The answer must be a single number: the count of lines in these records that hold "computer".

• **Stored data entries**
+-------+

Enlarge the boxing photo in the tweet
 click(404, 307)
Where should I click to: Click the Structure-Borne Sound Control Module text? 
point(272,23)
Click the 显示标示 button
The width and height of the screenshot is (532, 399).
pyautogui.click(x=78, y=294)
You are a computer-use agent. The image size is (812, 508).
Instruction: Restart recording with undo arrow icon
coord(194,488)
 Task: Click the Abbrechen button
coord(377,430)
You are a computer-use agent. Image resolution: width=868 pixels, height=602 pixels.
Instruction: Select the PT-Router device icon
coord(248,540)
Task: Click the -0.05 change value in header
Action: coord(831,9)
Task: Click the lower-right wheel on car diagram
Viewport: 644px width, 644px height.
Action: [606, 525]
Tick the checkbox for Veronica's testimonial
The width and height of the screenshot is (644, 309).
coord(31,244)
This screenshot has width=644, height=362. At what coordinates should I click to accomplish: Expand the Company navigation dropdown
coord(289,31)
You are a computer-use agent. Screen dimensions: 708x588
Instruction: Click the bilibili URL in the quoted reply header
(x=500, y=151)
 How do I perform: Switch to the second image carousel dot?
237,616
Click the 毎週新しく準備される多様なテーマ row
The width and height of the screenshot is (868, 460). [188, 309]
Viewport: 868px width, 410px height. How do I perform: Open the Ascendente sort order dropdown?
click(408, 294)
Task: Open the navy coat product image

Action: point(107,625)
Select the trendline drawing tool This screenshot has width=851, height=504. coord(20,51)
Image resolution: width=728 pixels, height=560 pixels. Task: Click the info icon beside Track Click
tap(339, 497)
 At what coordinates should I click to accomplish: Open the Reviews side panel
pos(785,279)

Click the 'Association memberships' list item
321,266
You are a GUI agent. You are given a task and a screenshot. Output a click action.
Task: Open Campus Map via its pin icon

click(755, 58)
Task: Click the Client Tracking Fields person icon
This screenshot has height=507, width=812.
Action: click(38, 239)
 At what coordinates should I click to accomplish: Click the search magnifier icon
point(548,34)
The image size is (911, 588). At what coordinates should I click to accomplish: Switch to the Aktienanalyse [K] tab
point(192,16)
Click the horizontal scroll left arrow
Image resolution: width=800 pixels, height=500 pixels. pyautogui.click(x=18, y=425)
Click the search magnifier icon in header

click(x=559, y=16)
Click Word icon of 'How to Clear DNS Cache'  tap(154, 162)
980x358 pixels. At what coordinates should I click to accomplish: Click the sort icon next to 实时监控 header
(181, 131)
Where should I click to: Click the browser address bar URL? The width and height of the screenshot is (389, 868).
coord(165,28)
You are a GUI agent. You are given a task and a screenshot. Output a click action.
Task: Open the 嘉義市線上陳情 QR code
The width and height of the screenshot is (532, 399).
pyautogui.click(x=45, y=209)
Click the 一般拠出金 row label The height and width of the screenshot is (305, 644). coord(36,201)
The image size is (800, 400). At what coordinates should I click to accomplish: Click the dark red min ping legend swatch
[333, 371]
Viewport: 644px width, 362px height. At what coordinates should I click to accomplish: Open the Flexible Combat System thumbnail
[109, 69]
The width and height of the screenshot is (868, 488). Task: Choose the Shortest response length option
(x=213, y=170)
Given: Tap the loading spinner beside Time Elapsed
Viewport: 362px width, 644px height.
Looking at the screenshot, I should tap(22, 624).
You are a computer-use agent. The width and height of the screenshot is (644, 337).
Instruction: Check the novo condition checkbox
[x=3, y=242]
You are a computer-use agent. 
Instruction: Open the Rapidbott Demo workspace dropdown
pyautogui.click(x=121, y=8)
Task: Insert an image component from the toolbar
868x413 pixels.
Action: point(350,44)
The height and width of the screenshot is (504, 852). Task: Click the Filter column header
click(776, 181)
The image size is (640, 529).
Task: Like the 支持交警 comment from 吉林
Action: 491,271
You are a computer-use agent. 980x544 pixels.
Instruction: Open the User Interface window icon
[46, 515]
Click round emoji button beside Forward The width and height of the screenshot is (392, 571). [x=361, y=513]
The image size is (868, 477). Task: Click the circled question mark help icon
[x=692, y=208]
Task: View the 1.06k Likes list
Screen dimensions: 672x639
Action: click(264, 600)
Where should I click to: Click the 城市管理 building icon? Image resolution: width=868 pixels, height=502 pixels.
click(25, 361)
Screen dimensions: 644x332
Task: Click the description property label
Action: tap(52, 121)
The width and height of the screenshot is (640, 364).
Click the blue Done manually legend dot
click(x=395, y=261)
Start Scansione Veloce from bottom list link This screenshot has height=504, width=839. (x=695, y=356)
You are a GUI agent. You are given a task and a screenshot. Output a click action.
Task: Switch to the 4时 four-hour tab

+-------+

• **RESPONSE BELOW**
6